Are those "call in the next 30 minutes" offers on infomercials real?

Just something I’ve wondered. On a lot of infomercials the announcer will say “This is ordinarily $100 but if you call in the next 30 minutes it’s only 60!” (or you get two for one, or you get free shipping, or some incentive… but it’s “only good in the next 30 minutes!”)

I can’t imagine anyway to alert the call centers that there’s been a 3 a.m. infomercial on a local channel in Fargo or Louisville or wherever, so just out of curiosity are there really time limits or is this just a sales pitch? And if it is just part of the spiel, does it have to be worded in a certain way to avoid possible legal repercussions?

Maybe the commercial airs at least once every 29 minutes, on some channel somewhere?

Its 90% sales pitch and 10% customer tracking.

The call centers obviously post the times they recieved the call, and provided the appropriate discount.

The callers are tracked by address.

The “ask for discount in next 30 minutes” allows the company selling the goods to measure which markets are hottest, and what stations are being watched.

This lets them plan their marketing/promotion with data on response via time and area.

Regards
FML

Of course it’s real. If you call within 30 minutes, you get the bonus goodies.

And if you call more than 30 minutes later, you still get the bonus goodies. (They just don’t tell you that part.)

I saw one the other day that said “Call in the next 4 minutes!” I thought that was kind of odd, unless it was airing every 5 minutes or something.

In a similar vein, I’ve seen a number of mailed offers that imply (or perhaps even state) that you must reply within ten days of receipt to get the deal. Of course there’s no postmark on the envelope (bulk mail), no date on the letter, and no way in hell they know when I received it.

Essentially they’re trying to jolt you into action, knowing that if you put it off you’re likely to either forget about it or realize you can easily live without it.

I think this is exactly right. They may be tracking the advertisement’s impact, but I highly doubt you wouldn’t get the deal if you called in late.

It is the same sort of tactic car salesmen would use: emphasize that if you don’t sign up right this second you’ll lose a great deal. The more time spent by the customer thinking about the deal without the high pressure sales tactics or television advertisement, the greater the chance of them realizing that the car is a bad deal or that they don’t need to pay three easy payments of $29.99 for a piece of miscellaneous plastic crap.
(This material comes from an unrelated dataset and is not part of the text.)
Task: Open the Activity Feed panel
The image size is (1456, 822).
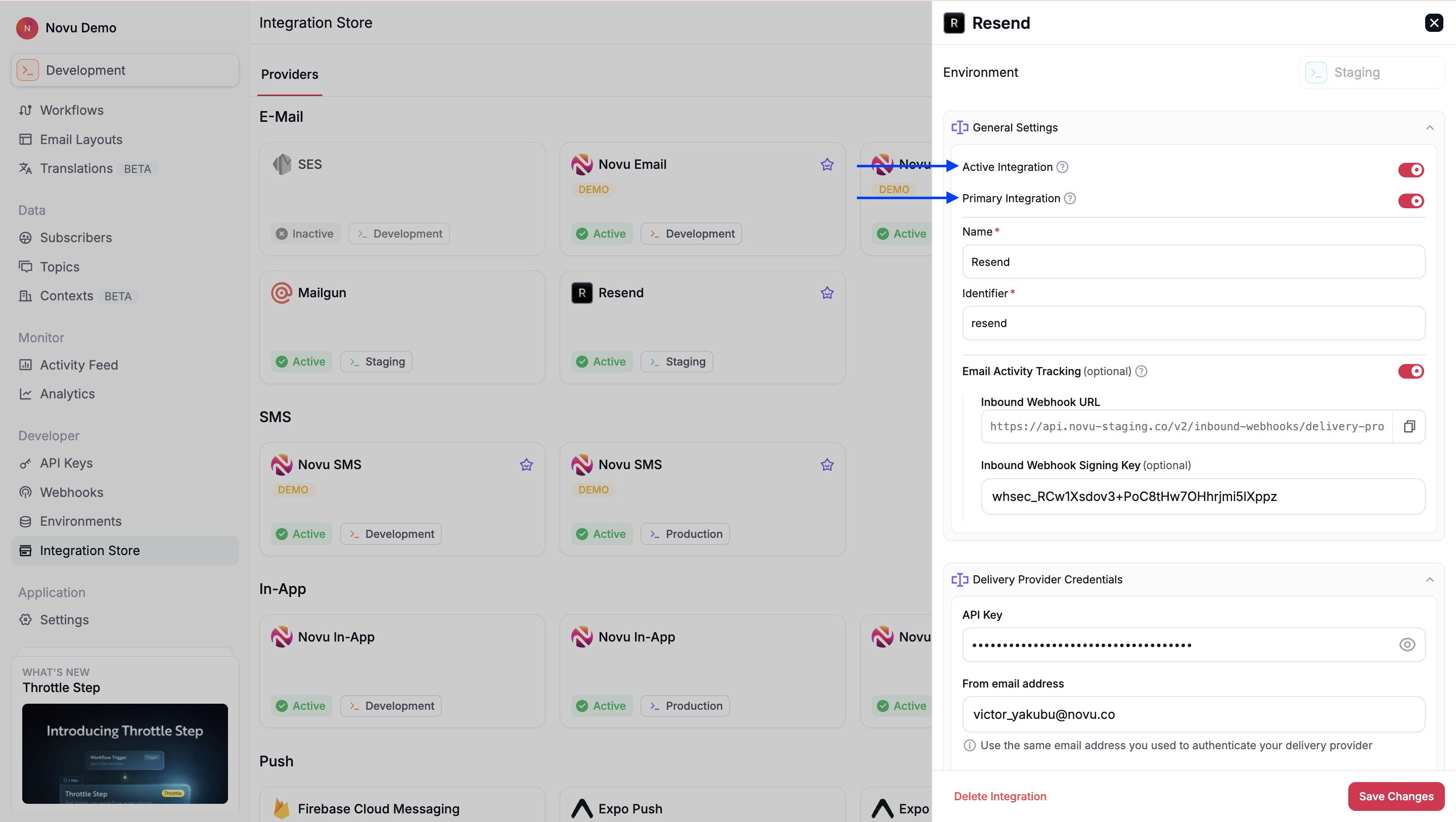Action: 79,364

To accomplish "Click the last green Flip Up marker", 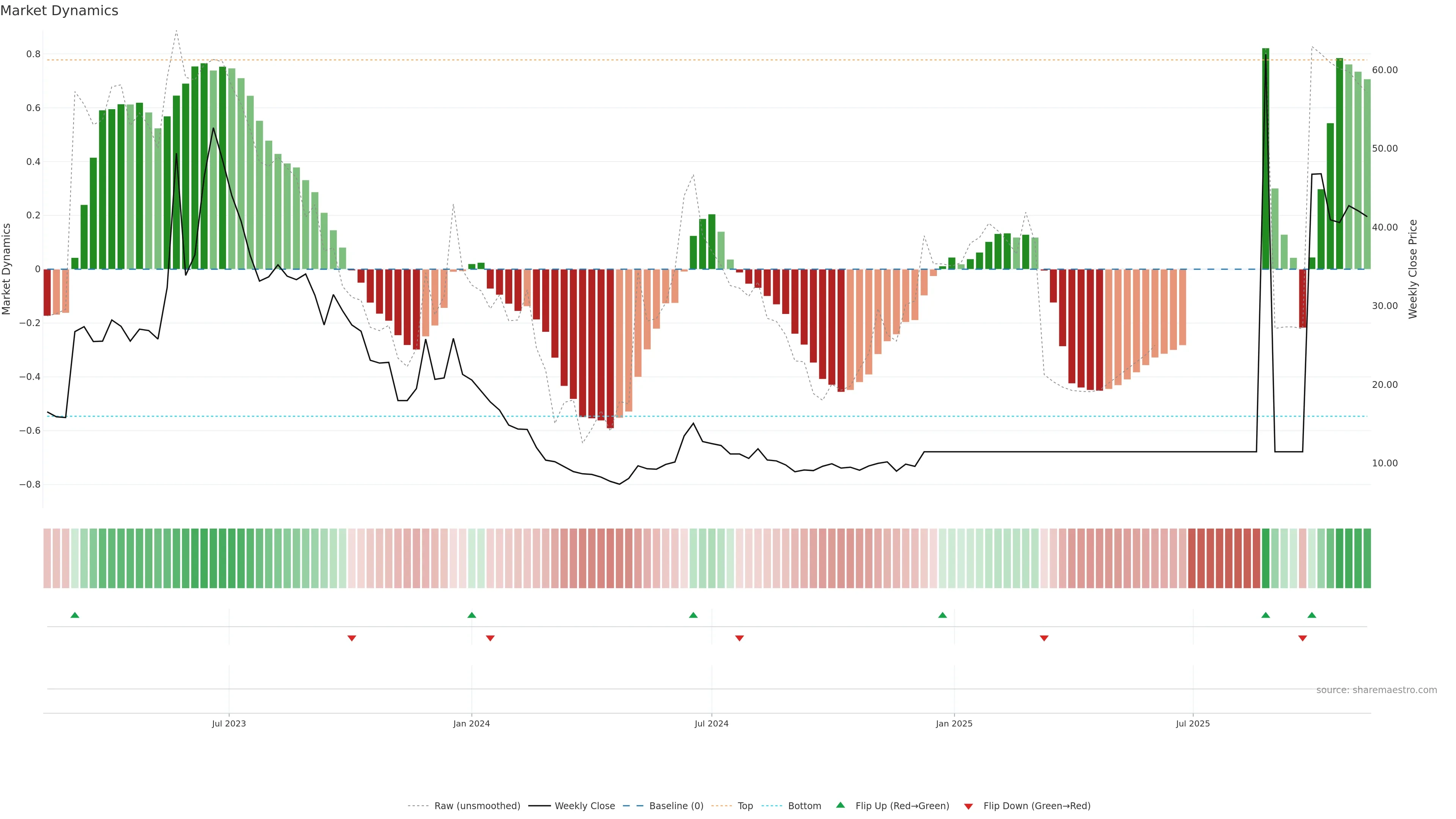I will click(1312, 615).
They usually post a website. If you go to the website you will see that they offer the same deal.

I like the part where they say “But wait” as if you were really racing up from your chair to get to the phone to call

:slight_smile:

I heard an ad that asked only those whose last names ended in A to M call today. It told those poor N to Z folks that their chance would come tomorrow. Out of curiosity I called. I told them I was Bob Zimmerman. I was told an exception could be made for me. I hung up.

That’s exactly what I’ve always thought about these claims. The bonus you get isn’t actually a bonus - it’s the bundle of products the company wants to sell, and the price advertised as the price you pay if you call within x minutes is just the same as the price paid by any other customer buying the product from that company. They simply want to make you believe you have to call as fast as possible, so you don’t think about the purchase a second time.

Couldn’t you come up with another made-up name which didn’t sound that much like celebrity?

On the spur of the moment? No. Bob Zimmerman is my generic “Z” name.

Just the other day, I noticed one commercial that had a little ticking clock on the bottom of the screen. “Only XX:XX Left!” it said. Of course, the commercial itself never mentioned any kind of time limit, and since the clock’s text itself didn’t refer to anything specific, it was absolutely meaningless. Left in what? This commercial break? Until my milk expires? Before the sound from that lightning bolt reaches me? What?

Of course, as they said above, it was nothing more than a ploy to get people to act quickly; it just seemed like a rather sloppy one to me.

I’d guess it was 100% sales pitch. If they were tracking responses to particular stations (and so many run on late night basic cable where everyone sees it) they could do it without the 30 minute bit. Surely the odds of someone buying 5 minutes after a pitch are much greater than someone buying an hour after, so the 30 minute deal is to keep you from thinking you’ll call tomorrow, when you never will. I’d suspect an ad that elicited responses an hour or a day after it ran would be considered more effective than one where the responses fell off.

On a related note, if you call QVC after a sale closes, can you still get the product?

On a related note, I’ve seen ads with some seemingly random number stuck on the end of the web address (like “ginsu1234.com”) and assume they are using that number in the web address to do some sort of tracking as well.

Well, I’d say you can get the primary answer to that by searching the QVC website. I’ve ordered from there once or twice, just because I feel somehow foolish calling the number on the screen, and the price you get on the web the following day is the same price they advertise on TV; I’d wager it’s there permanently, and the telephone order-takers are plugged into the same system. That being said, it’s certainly possible that they do show some limited-time sales on TV that never make it to the web, but their regular prices all seem to be there, in my experience.